The creator of genetically-engineered “marathon mice,” Dr. Ronald Evans conducts pioneering research into the molecular mechanism of how our cells to burn fat. A professor at California’s Salk Institute of Biological Studies, and recipient of a 2006 Gairdner award, he discussed the scientific and ethical implications of metabolic engineering at the Gairdner Foundation public lecture on October 24.
Central to Evans’ research are a class of molecules called the nuclear hormone receptors that surround the cell’s nucleus.
“All organisms must get energy to survive from their environment, which they cannot manufacture on their own,” said Evans. “Every genome has built into its molecular code a way to get the energy it needs from the environment.”
The energy cells need can be obtained by burning fat. The nuclear hormone receptors responsible for fat burn are the PPARs, peroxisome proliferator-activated receptors, a family of nuclear receptors in nearly every cell type. While all PPARs bind to fat, the three forms (alpha, gamma, and delta) work in concert to regulate the amount of fat in our body. Alpha and delta are responsible for burning fat, and gamma for storing fat.

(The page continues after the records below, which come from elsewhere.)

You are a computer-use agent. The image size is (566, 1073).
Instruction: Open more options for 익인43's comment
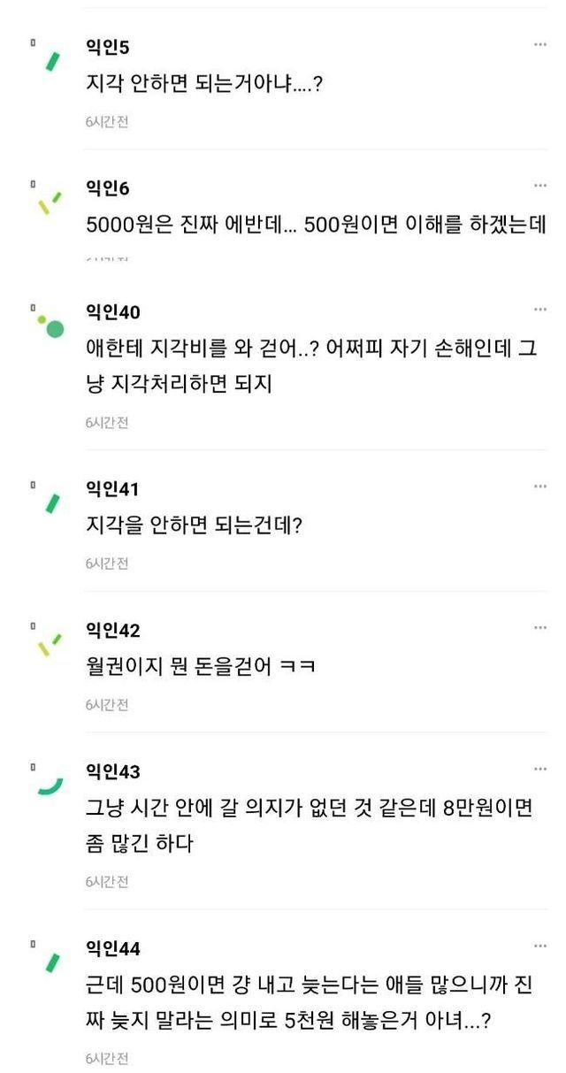[x=539, y=770]
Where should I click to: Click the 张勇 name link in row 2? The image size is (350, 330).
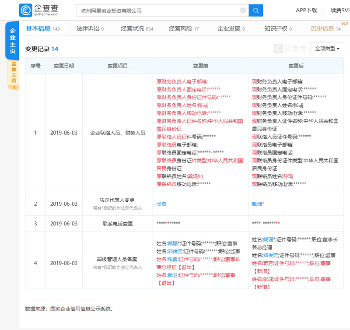(161, 204)
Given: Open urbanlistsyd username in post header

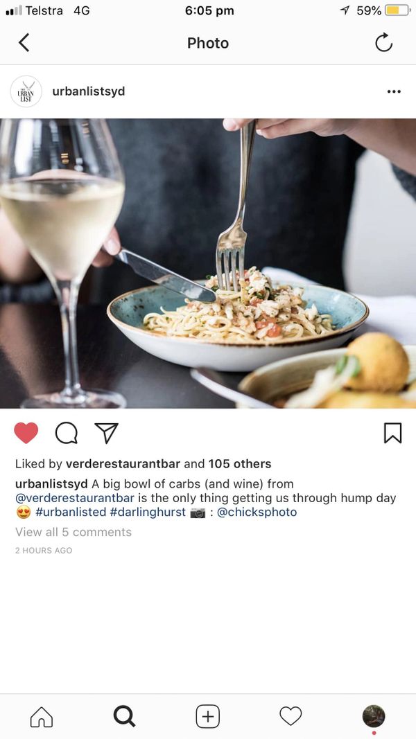Looking at the screenshot, I should pos(89,91).
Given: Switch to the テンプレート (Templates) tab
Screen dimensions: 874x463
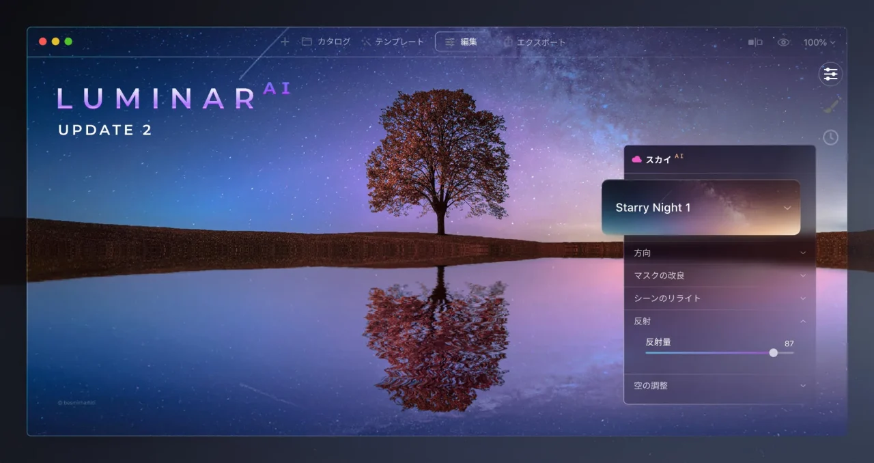Looking at the screenshot, I should click(393, 42).
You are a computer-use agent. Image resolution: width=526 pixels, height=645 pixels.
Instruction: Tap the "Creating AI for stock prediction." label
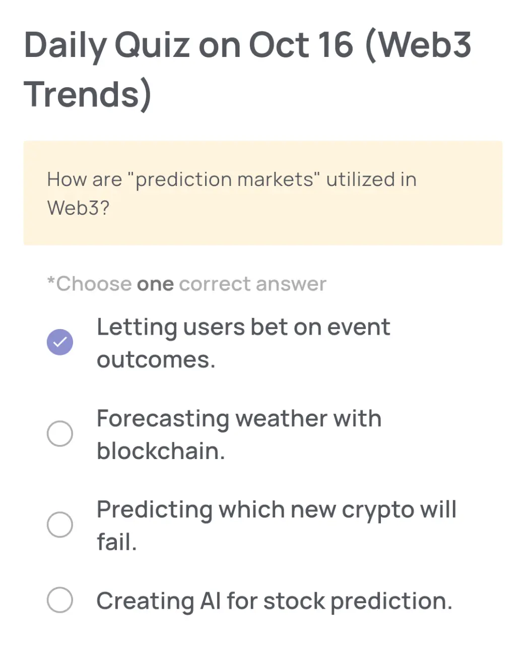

By genetically engineering mice to express larger-than-normal amounts of PPAR delta, Evans created mice that were able to burn more fat over time, improving their access to a long-term storage of energy. Evans tested for superior physical endurance in a “marathon mouse” treadmill experiment where normal mice and genetically-engineered mice were placed on treadmills and ran until fatigued. The marathon mouse ran twice as long as the non-genetically engineered mouse.
In today’s society, high levels of obesity and diabetes make Evans’ research extremely important. In the U.S., about one in five children become diabetic each year, which increases their chances of developing heart disease and hypertension.
“Obesity has to do with problems of metabolic control, where the molecular switches that control rate of fat burning in our cells go awry,” said Evans. These studies open up possibilities for developing a drug which would activate the PPAR molecules and melt fat away.
Indeed, Evans and his team developed a drug which improves the endurance of marathon mice by 80 per cent. However, this drug is only effective when the mice had previous physical training.
“So the drug is ineffective without the maintenance of exercise-no pain, no gain,” said Evans.
While Evans’ drug discovery has many positive implications for use in the treatment of obesity, muscular dystrophy and diabetes, many people are concerned about athletes abusing his discovery to enhance their performance.
“Most scientists are principally devoted to their science at such a level that they are not involved in the social implications of their work,” said Evans.